Cotton Target Set Unfeasibly High

Cotton Target Set Unfeasibly High

Tuesday, 14 August, 2007
Cotton farmers in Tajikistan are too debt-laden and ill-equipped to meet the government’s unrealistically high target for this year’s harvest, say NBCentralAsia experts.



Prime Minister Akil Akilov has ordered government agencies and commercial institutions engaged in the agricultural sector to make sure the entire crop is harvested, the state-run Khovar news agency reported on August 6. Cotton farmers are to be paid back wages, agricultural machinery put in order, and other steps taken ahead of the harvest.



Cotton is the main agricultural crop in Tajikistan, taking up half of the country’s irrigated land and earning almost 10 per cent of its export revenues.



The ministry of economic development and commerce has estimated that farmers should bring in 535,000 tons of raw cotton this year.



However, deputy agriculture and environment minister Shukrullo Rahimnazarov has said that there is no way of knowing whether farmers will be able to hit this target until countrywide data on cotton growth patterns has been collected.

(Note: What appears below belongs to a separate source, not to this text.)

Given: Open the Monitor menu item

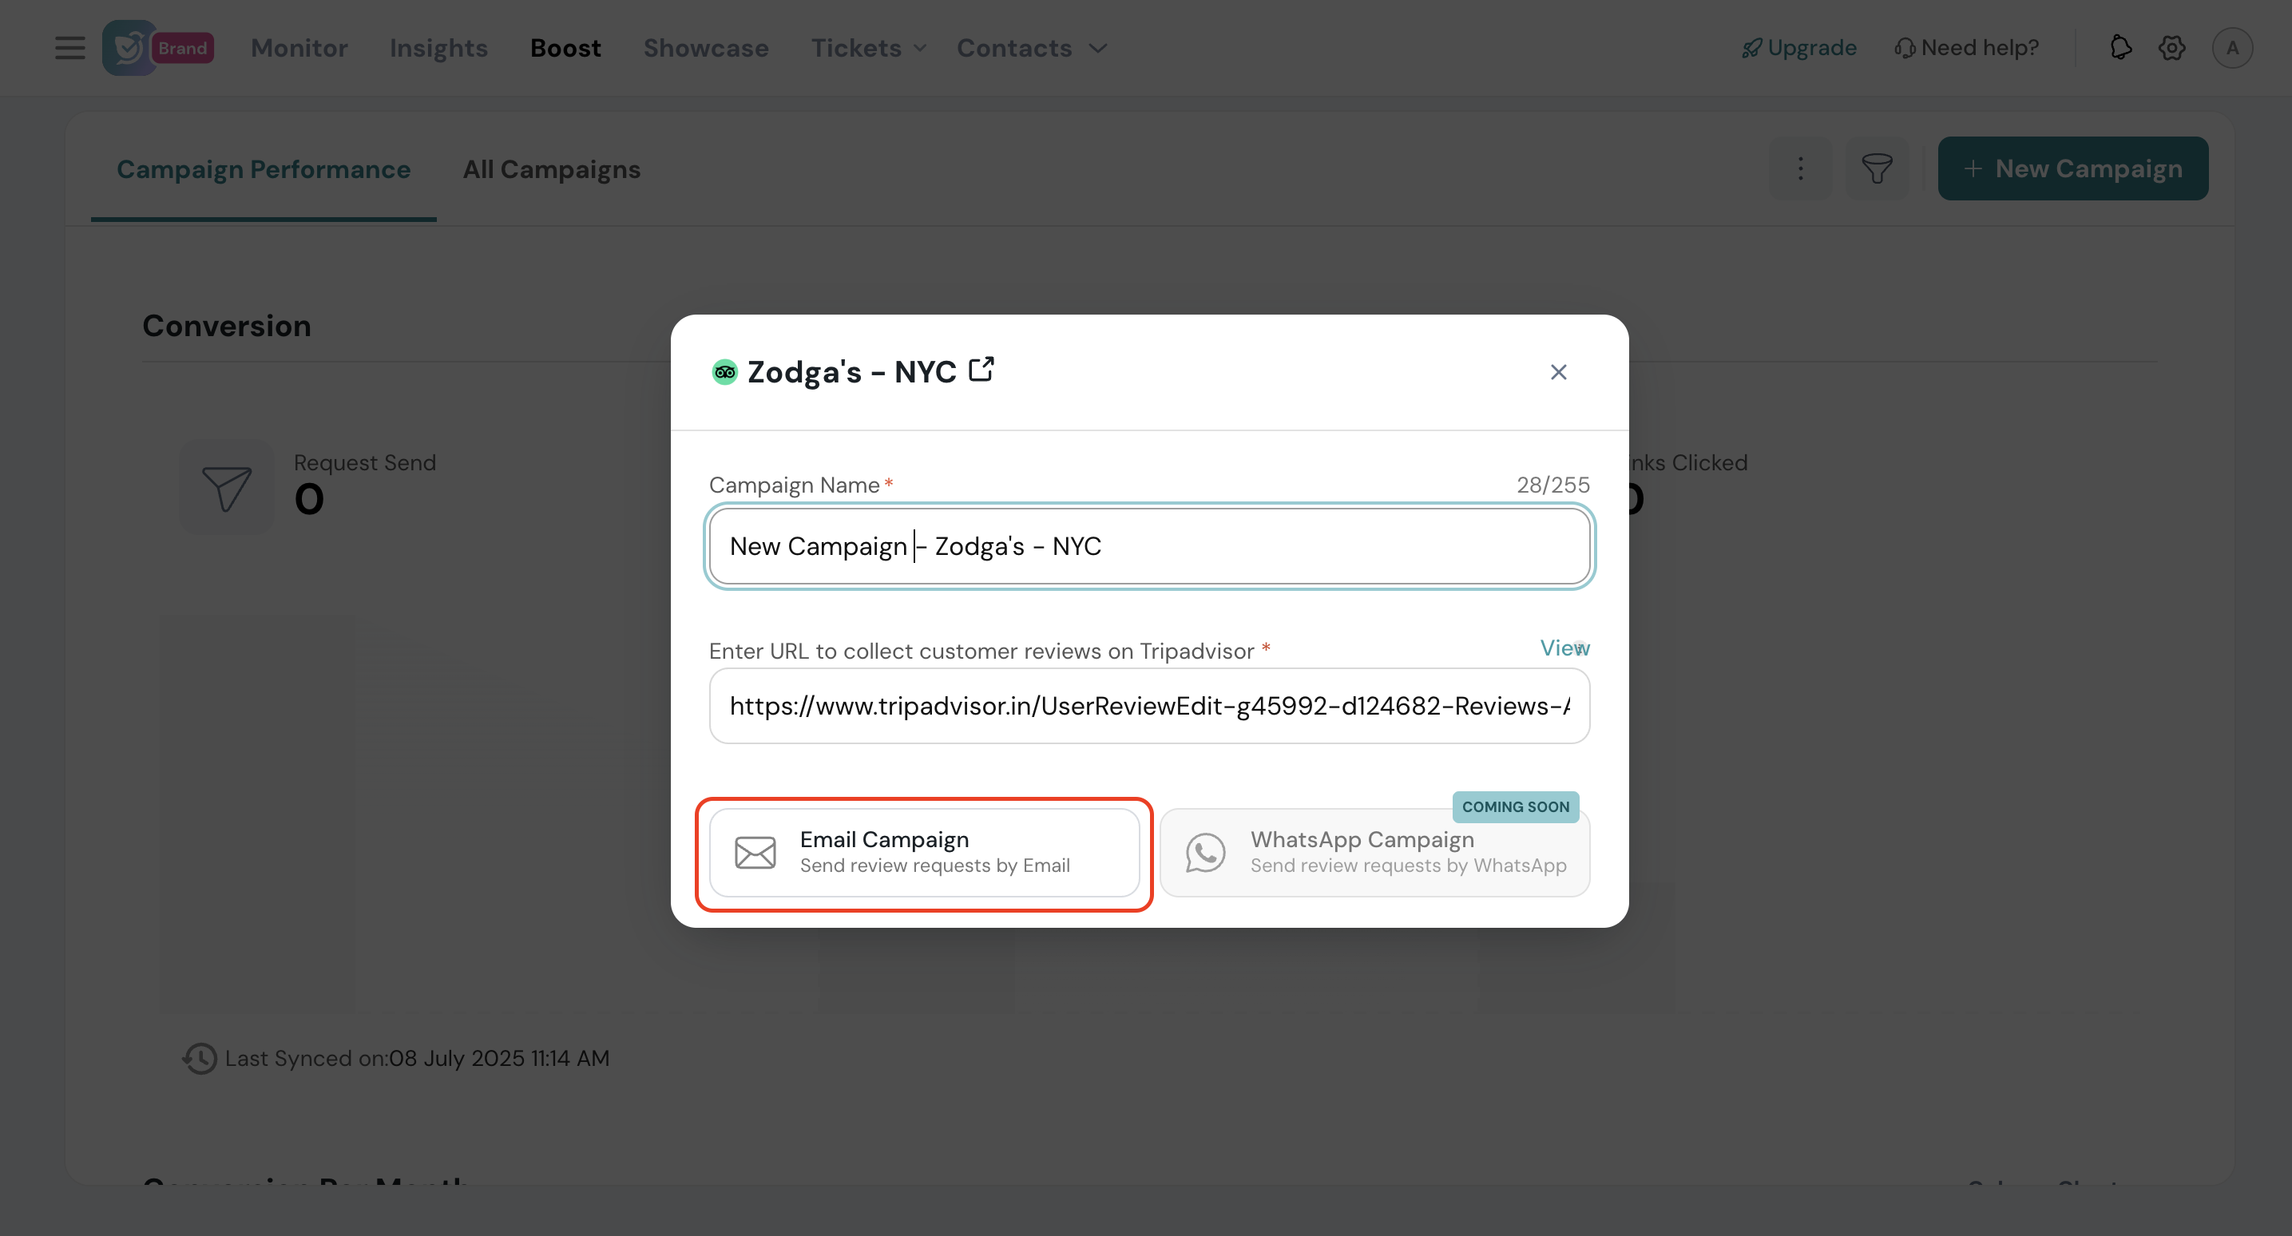Looking at the screenshot, I should coord(299,48).
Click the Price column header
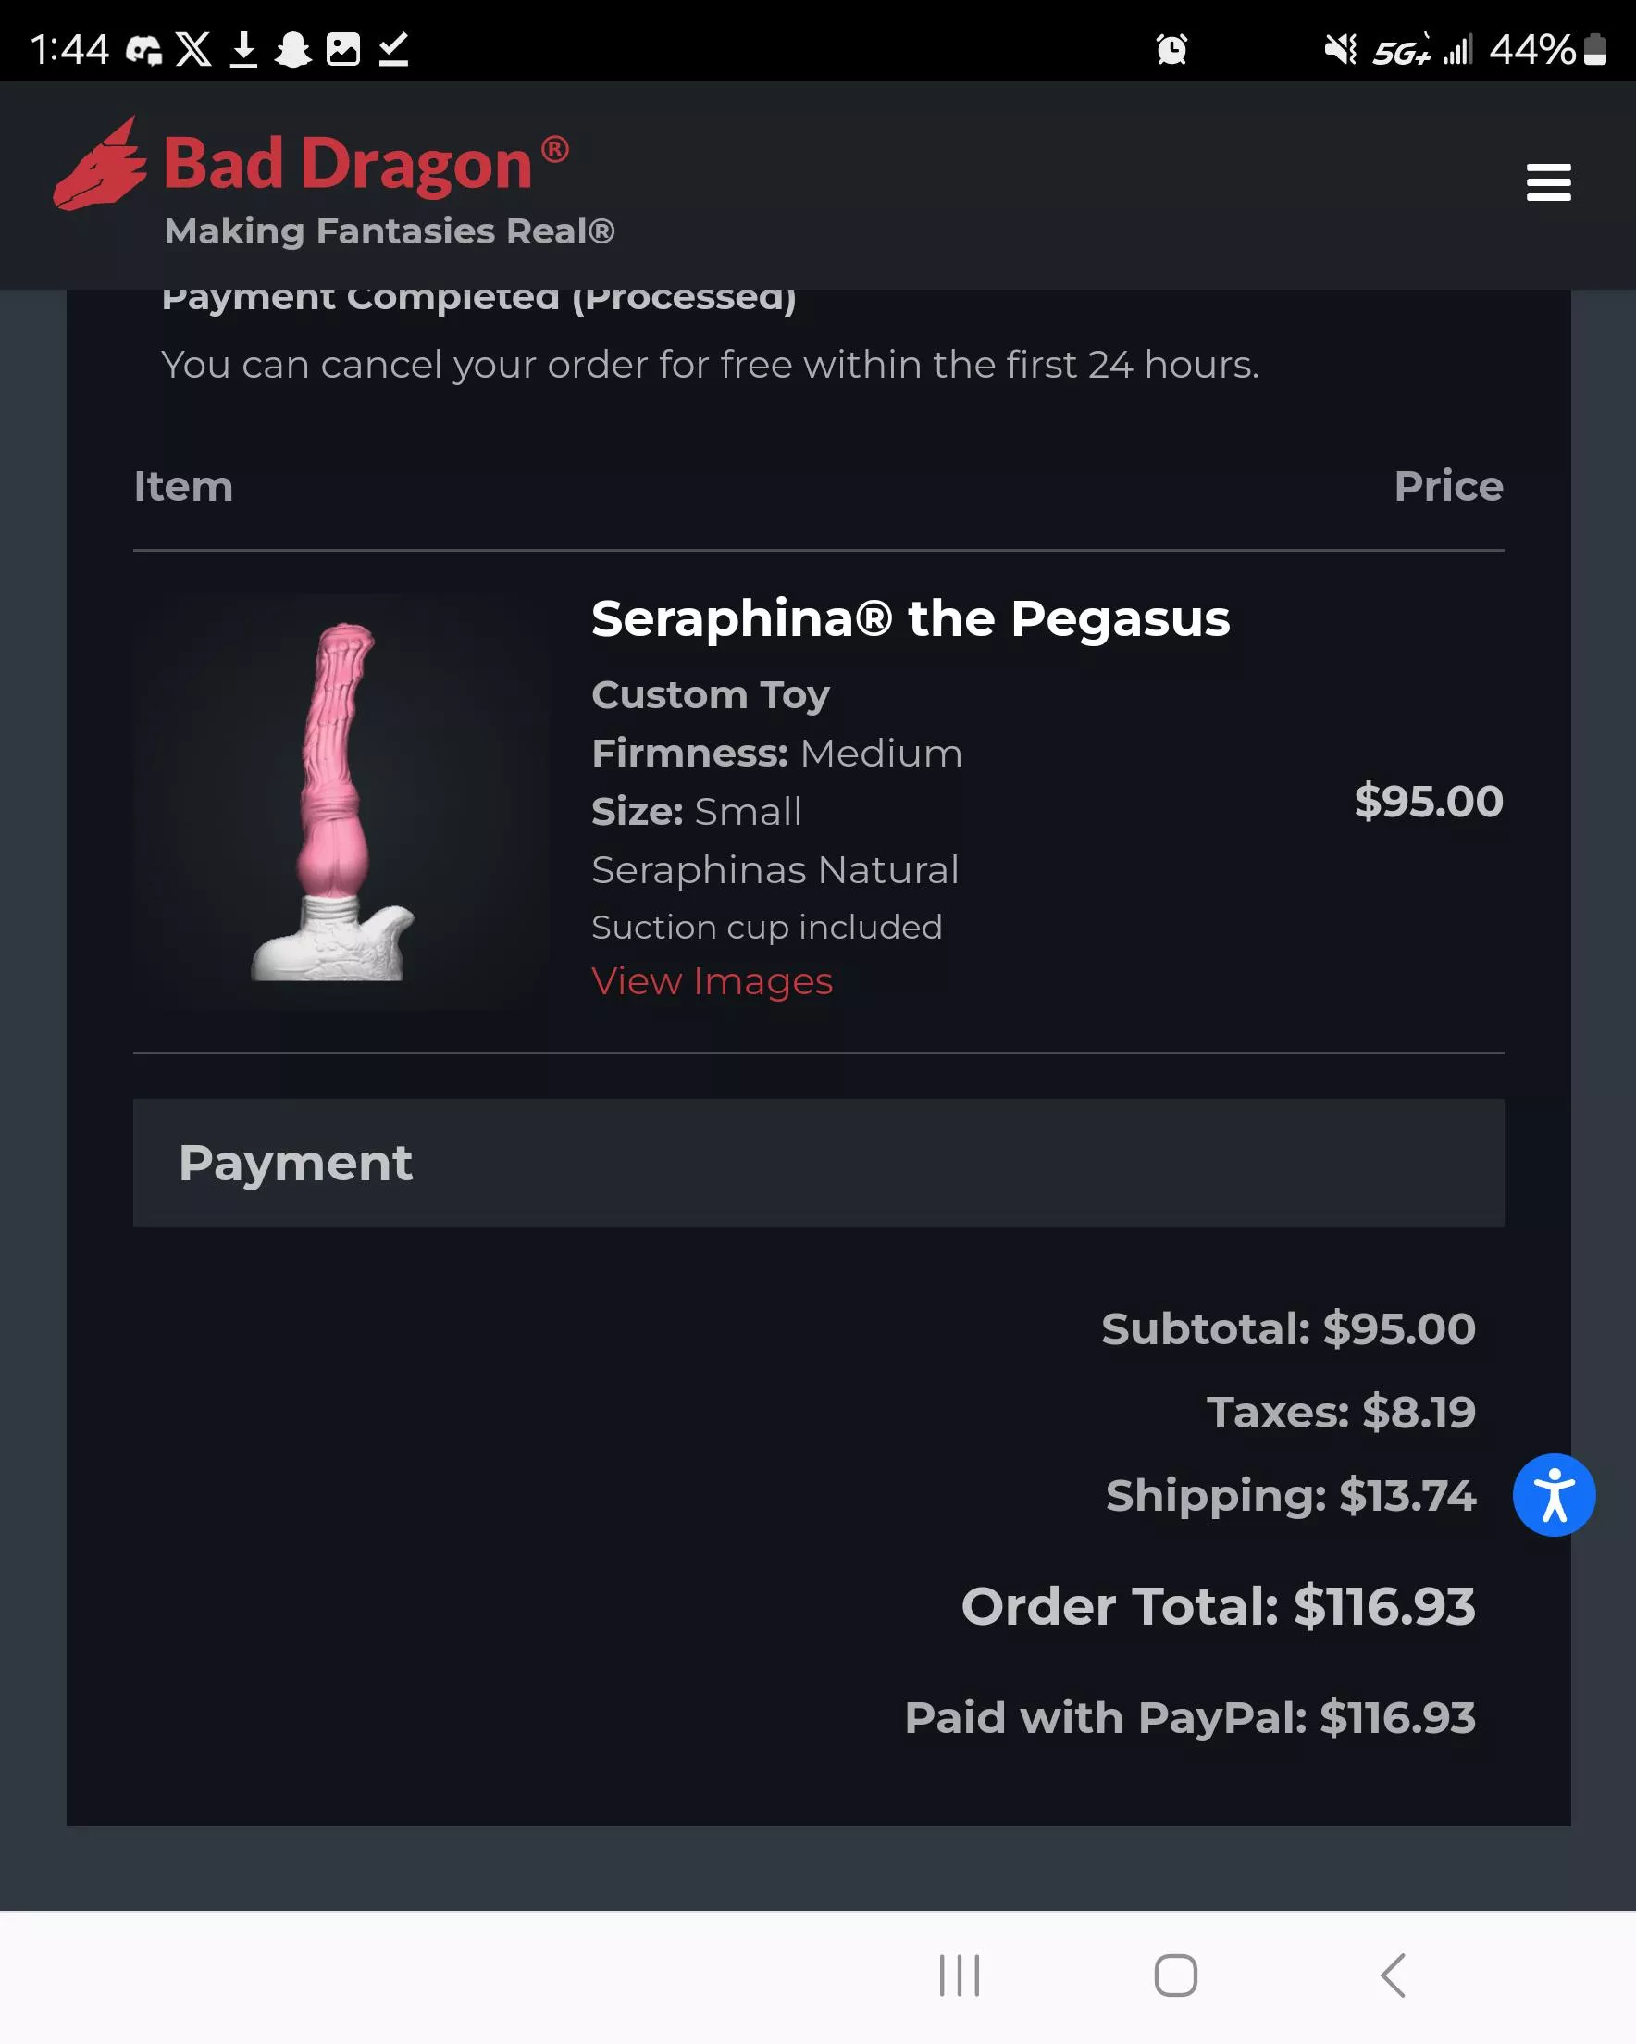The width and height of the screenshot is (1636, 2044). (1449, 485)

NBCentralAsia experts say it will be virtually impossible to achieve the government’s aim. They say no official target has been met in the past 15 years.



Tajikistan used to pick one million tons of cotton a year when it was still part of the Soviet Union, but the crop has been steadily dwindling since independence in 1991 and has not exceeded 450,000 tons for the past two years, even though the official target has been set at 550,000 tons since 2004.



Vahob Vahidov, head of agro-industrial strategy at the Institute for Economic Research, says yields have been falling in recent times so the target is less attainable than ever. To do so, farmers would need to grow to tons of raw cotton per hectare, whereas most cannot manage more than 1.5 or 1.7 tons.



Vahobov believes cotton farmers could double these yields, reaching three to four tons per hectare, if there was more funding available for the sector so that farms could buy the machinery and fertilisers they need and improve soil quality.



Economist Gurez Rahimov believes the debt burden facing cotton farms is insurmountable. Farmers have built up a 400 million US dollar debt to the “futures companies” which advance funds with the next harvest as collateral. There is no way they can boost production when they owed up to 2,000 dollars for every hectare they have, he said.



Economist Sodik Ismailzoda argues that cotton is no longer cost-effective, and the government should scale down the area under cultivation and encourage farmers to grow cheaper, more profitable crops like potatoes instead.



(News Briefing Central Asia draws comment and analysis from a broad range of political observers across the region.)